One or more of the following:

  • A live2 or stillborn1 child with ANY of the following evidence suggestive of congenital syphilis on physical examination: anaemia; osteochondritis; hepatosplenomegaly; skin rash; condylomata lata; rhinitis (snuffles); pseudoparalysis; meningitis; ascites; intrauterine growth retardation; or any other abnormality not better explained by an alternative diagnosis7.
  • Any features suggestive of congenital syphilis on radiographs of long bones.
  • An elevated CSF cell count or protein (without other cause).
  • The mother is seropositive in the perinatal period8 AND has no documented evidence of adequate treatment9.
  • A pathologist or clinician with relevant skills in congenital infections makes a clinical diagnosis of congenital syphilis, including in the event of a stillbirth1 or neonatal death6.

Notes:

  1. Still Birth Definition. A stillbirth is defined as the birth of a baby who has died any time from 20 weeks into the pregnancy through to the date of birth. When the length of gestation (pregnancy) is not known, the birth will be considered a stillbirth if the baby weighs 400 grams or more.
  2. A live birth is the complete expulsion or extraction from the mother of a baby, irrespective of the duration of the pregnancy, which, after such separation, breathes or shows any other evidence of life, such as beating of the heart, pulsation of the umbilical cord, or definite movement of the voluntary muscles, whether or not the umbilical cord has been cut or the placenta is attached. Each product of such a birth is considered live born.
  3. Treponemal specific tests are: Treponema pallidum immunoassays, Treponema pallidum haemagglutination assay (TPHA), Treponema pallidum particle agglutination assay (TPPA), Fluorescent Treponemal Antibody Absorption (FTA-Abs) and various IgM assays including 19S-IgM antibody test, or IgM immunoassay. IgM assays should not be used for screening purposes.
  4. Treponema pallidum-specific Polymerase Chain Reaction (PCR): In-house in vitro diagnostic devices (IVDs) must comply with the Australian Therapeutic Goods Administration (TGA) regulatory requirements.
  5. Non-treponemal tests are the agglutination assays Rapid Plasma Reagin (RPR) and Venereal Disease Research Laboratory (VDRL). Any positive sera should be tested by serial dilution to provide an end-titre. Non-treponemal tests may be used to monitor efficacy of treatment. Mother and child sera should be collected contemporaneously and tested in parallel and cord blood should not be used for the investigation of congenital syphilis.
  6. A neonatal death is defined as the death of a live birth4 which occurs during the first 28 days of life. This may be subdivided into early neonatal deaths, occurring during the first seven days of life, and late neonatal deaths, occurring after the seventh day but before 28 completed days of life.
  7. It is important to note the list of clinical evidence on physical examination is not exhaustive. An experienced clinician can apply judgement as to whether there is sufficient evidence, including other physical signs not listed, to determine whether it is a case.
  8. Perinatal period for reporting purposes is defined as 20 completed weeks (140 days) of gestation and ends 28 completed days after birth.
  9. Treatment is considered adequate if: a stage-appropriate penicillin-containing regimen was used 30 days or more prior to delivery, AND all antenatal and delivery pathology investigations were performed and results verified, AND there is no evidence of reinfection.
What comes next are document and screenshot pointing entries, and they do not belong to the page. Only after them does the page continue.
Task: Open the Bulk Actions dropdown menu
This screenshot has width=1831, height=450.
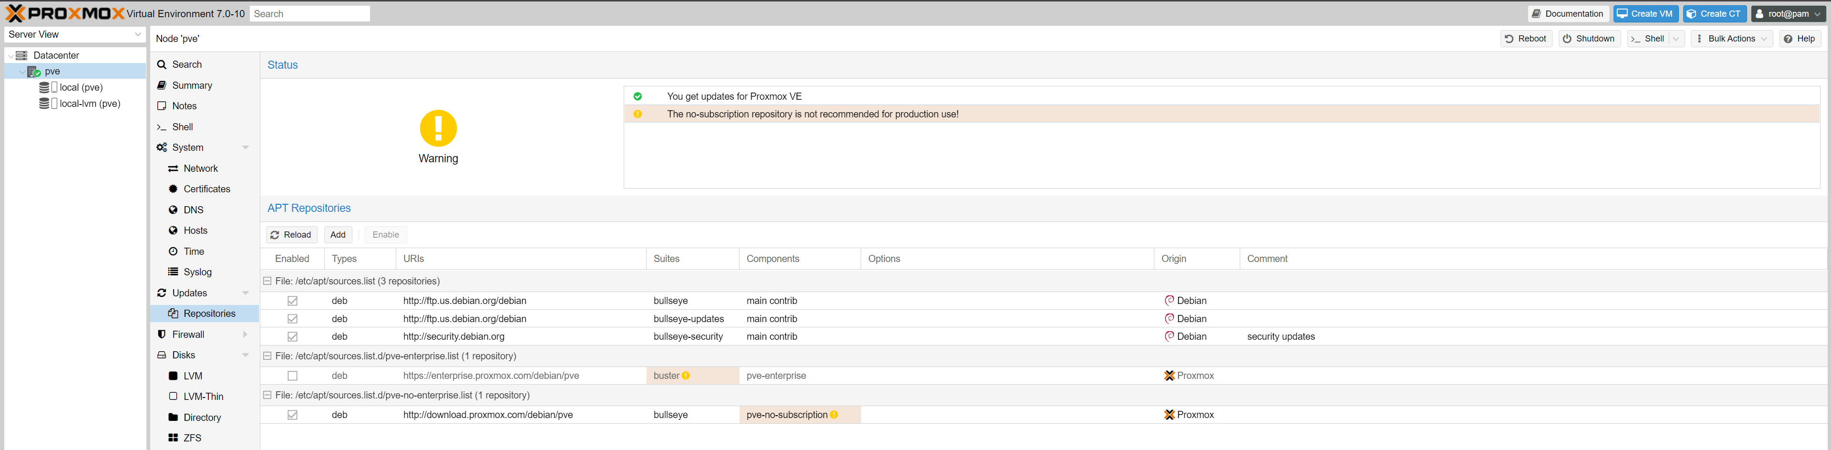Action: click(x=1731, y=38)
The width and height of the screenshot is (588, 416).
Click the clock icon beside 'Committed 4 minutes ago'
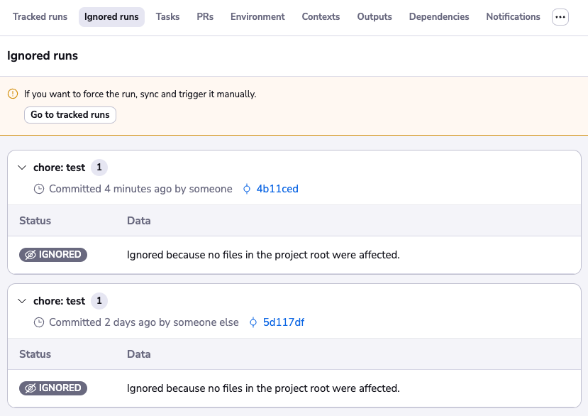tap(39, 189)
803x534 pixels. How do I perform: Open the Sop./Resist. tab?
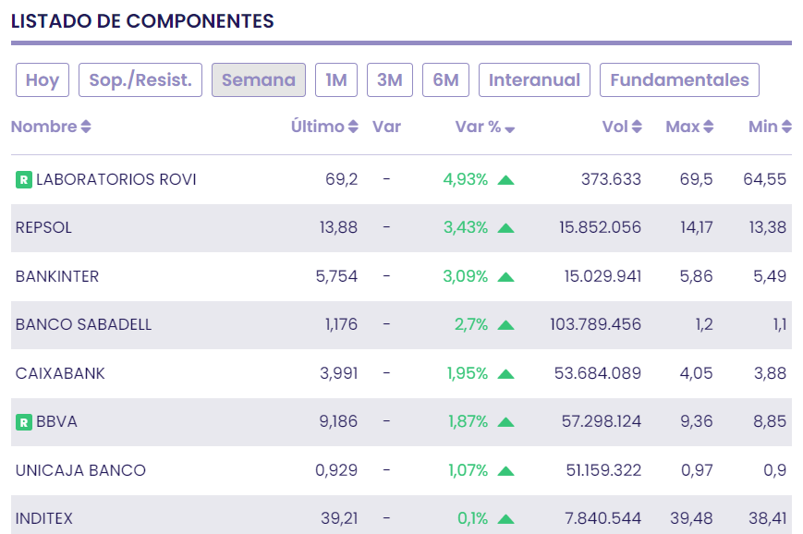[x=140, y=80]
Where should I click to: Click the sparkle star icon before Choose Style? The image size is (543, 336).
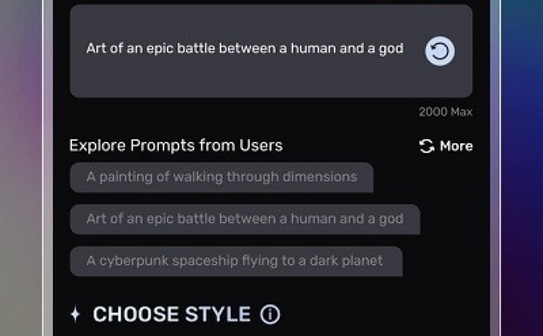75,314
Treatment with macrolides alone during pregnancy in penicillin-allergic women is no longer regarded as adequate therapy as resistance to macrolides in T. pallidum is increasingly common and may arise during therapy.

Although the risk of congenital syphilis is much higher in early-stage disease, in the presence of untreated syphilis the birth of an unaffected child does not guarantee that subsequent children will not be affected.

Adequate treatment during pregnancy does not exclude the diagnosis of congenital syphilis if criteria for a confirmed or probable case are met.